> _Work to complete_:
Reproduce exactly the lines from the top of the records below through the line holding "高雄美食 (178, 2084)".

> _Records to process_:
• • • • •

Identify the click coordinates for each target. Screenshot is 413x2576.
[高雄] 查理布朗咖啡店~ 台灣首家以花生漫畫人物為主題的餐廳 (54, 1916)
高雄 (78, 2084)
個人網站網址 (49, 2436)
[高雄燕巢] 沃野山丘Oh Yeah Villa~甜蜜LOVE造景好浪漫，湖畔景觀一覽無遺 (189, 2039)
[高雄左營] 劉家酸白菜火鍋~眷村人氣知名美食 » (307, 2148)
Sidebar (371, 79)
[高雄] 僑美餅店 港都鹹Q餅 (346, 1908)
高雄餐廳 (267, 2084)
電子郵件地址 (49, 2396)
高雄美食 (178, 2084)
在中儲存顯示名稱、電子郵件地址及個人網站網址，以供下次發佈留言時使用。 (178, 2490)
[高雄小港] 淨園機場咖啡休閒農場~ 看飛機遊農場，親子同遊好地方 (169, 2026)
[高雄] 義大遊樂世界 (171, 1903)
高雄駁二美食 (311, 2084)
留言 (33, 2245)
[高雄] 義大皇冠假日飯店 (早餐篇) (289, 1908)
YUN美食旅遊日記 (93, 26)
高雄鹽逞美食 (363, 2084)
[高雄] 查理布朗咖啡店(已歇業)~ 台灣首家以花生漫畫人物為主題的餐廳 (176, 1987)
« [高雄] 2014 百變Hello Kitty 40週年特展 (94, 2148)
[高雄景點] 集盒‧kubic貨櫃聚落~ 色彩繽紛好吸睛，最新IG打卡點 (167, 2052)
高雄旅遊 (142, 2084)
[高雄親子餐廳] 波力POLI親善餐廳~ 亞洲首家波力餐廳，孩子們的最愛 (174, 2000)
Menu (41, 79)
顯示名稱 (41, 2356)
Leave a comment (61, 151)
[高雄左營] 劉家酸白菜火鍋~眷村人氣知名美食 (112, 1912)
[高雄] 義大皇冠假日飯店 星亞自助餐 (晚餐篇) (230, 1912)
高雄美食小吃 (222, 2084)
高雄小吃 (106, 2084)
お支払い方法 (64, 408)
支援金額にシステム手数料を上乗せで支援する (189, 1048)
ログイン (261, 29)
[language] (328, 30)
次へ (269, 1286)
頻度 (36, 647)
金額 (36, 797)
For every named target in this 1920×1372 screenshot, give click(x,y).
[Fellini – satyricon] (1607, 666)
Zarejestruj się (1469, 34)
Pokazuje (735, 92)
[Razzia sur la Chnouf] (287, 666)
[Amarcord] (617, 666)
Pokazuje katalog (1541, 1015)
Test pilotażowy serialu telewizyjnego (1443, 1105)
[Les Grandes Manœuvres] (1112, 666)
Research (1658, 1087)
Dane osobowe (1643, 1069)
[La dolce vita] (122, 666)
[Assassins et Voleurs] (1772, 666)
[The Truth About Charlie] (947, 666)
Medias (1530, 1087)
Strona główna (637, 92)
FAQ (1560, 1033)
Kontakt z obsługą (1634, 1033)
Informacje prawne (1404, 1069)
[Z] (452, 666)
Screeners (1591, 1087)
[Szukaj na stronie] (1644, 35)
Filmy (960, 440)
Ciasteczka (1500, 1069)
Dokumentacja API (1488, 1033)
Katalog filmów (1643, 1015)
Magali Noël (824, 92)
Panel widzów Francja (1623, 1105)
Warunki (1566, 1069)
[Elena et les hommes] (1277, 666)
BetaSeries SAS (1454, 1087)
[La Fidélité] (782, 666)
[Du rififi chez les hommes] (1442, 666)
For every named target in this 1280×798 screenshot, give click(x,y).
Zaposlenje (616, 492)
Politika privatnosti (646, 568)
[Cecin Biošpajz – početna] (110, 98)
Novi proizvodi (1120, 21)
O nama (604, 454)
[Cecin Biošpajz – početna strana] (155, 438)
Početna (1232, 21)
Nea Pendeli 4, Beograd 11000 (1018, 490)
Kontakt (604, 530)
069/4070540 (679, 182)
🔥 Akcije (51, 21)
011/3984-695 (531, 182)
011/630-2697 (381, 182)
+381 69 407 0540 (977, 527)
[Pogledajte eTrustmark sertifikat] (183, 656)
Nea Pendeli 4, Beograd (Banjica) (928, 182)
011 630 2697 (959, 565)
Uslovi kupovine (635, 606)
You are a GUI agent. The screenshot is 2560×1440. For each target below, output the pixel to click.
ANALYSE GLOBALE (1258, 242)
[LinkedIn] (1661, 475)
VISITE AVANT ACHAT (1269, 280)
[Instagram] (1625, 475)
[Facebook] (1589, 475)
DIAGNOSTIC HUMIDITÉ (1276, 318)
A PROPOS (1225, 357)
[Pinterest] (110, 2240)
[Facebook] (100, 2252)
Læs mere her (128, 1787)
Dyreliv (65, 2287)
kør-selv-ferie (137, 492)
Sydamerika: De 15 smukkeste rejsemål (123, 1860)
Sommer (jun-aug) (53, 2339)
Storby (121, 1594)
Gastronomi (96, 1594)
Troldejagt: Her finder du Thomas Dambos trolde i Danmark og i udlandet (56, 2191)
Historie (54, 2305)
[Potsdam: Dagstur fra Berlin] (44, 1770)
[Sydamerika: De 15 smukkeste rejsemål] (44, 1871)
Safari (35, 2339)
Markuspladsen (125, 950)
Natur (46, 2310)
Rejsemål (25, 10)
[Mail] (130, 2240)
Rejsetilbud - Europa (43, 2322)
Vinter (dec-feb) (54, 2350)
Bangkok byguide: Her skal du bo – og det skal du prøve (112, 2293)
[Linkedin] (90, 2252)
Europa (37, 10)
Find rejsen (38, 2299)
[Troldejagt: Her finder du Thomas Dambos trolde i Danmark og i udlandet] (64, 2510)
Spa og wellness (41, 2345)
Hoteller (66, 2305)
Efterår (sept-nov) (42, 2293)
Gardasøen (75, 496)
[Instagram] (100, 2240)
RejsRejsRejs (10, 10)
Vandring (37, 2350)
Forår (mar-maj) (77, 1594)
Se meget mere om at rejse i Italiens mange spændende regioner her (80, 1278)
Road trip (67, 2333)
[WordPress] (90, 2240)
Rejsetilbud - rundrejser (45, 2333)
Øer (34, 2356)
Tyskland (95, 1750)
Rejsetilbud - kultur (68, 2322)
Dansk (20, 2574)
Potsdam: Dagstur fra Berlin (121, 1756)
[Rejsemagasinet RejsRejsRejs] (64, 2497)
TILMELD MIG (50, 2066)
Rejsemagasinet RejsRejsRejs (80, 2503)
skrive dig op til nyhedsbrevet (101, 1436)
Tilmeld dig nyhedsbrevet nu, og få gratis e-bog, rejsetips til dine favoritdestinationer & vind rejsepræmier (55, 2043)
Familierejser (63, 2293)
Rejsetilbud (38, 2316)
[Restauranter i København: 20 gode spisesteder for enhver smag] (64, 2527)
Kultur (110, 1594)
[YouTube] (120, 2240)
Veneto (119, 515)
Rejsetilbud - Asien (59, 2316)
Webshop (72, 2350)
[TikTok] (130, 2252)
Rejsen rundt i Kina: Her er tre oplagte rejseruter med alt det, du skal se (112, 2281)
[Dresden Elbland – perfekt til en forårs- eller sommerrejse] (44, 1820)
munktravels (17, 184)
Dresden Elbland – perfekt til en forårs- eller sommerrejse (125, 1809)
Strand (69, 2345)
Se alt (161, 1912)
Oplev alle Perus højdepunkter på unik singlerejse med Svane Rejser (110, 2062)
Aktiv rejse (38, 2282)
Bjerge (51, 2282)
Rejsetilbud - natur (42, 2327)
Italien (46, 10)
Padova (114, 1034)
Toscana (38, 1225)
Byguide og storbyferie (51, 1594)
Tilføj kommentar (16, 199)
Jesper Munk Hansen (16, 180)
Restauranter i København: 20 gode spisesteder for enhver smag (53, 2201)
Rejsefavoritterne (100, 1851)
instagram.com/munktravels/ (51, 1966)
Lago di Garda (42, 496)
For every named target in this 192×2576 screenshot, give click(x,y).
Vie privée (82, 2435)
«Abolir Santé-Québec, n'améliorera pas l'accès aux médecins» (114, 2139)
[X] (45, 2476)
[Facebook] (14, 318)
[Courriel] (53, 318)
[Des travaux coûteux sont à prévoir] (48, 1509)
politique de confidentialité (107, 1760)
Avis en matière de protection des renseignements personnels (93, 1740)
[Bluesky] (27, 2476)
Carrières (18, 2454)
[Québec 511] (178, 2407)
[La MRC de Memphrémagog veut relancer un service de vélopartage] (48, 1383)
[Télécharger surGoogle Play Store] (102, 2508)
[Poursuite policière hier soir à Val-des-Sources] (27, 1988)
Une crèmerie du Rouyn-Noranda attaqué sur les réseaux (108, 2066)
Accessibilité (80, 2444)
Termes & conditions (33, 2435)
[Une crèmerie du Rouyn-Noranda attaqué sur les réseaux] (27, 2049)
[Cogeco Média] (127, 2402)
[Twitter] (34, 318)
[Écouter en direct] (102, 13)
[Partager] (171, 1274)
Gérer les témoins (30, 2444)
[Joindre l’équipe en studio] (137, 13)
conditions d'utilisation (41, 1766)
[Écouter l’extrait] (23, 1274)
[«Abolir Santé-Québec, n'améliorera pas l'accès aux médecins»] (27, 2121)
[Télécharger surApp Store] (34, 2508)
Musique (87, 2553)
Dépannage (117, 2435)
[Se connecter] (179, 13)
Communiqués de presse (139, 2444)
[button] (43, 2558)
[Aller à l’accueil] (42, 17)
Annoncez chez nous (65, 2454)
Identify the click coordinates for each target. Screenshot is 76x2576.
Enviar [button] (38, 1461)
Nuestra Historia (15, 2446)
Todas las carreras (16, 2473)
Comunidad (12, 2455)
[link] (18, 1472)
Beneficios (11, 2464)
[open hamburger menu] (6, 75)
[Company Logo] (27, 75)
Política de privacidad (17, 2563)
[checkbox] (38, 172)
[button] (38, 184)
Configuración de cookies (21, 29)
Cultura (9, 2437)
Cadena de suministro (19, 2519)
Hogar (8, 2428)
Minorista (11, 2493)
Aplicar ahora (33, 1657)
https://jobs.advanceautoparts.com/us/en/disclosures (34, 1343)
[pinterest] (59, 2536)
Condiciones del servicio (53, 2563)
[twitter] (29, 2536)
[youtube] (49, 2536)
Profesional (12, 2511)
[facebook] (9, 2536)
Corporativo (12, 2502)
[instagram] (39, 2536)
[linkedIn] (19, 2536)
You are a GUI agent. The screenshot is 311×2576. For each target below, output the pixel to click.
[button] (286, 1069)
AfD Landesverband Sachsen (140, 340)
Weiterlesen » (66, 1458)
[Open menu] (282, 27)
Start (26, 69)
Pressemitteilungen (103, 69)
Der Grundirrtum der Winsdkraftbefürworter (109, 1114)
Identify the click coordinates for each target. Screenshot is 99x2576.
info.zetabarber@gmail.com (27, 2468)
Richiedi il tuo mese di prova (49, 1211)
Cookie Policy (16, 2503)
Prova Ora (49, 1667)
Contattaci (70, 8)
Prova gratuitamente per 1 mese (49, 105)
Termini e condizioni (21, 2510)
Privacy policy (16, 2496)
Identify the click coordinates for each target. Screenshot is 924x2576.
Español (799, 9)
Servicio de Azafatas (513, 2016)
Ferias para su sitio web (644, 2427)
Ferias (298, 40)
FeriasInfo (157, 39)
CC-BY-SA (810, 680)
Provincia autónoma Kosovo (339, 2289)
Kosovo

• • • • •

> _Answer space_:
Identify the click coordinates for each target. Screenshot is 413x2576.
[高雄] 查理布朗咖啡店~ 台灣首家以花生漫畫人物為主題的餐廳 (54, 1916)
高雄 (78, 2084)
個人網站網址 (49, 2436)
[高雄燕巢] 沃野山丘Oh Yeah Villa~甜蜜LOVE造景好浪漫，湖畔景觀一覽無遺 (189, 2039)
[高雄左營] 劉家酸白菜火鍋~眷村人氣知名美食 » (307, 2148)
Sidebar (371, 79)
[高雄] 僑美餅店 港都鹹Q餅 (346, 1908)
高雄餐廳 (267, 2084)
電子郵件地址 (49, 2396)
高雄美食 (178, 2084)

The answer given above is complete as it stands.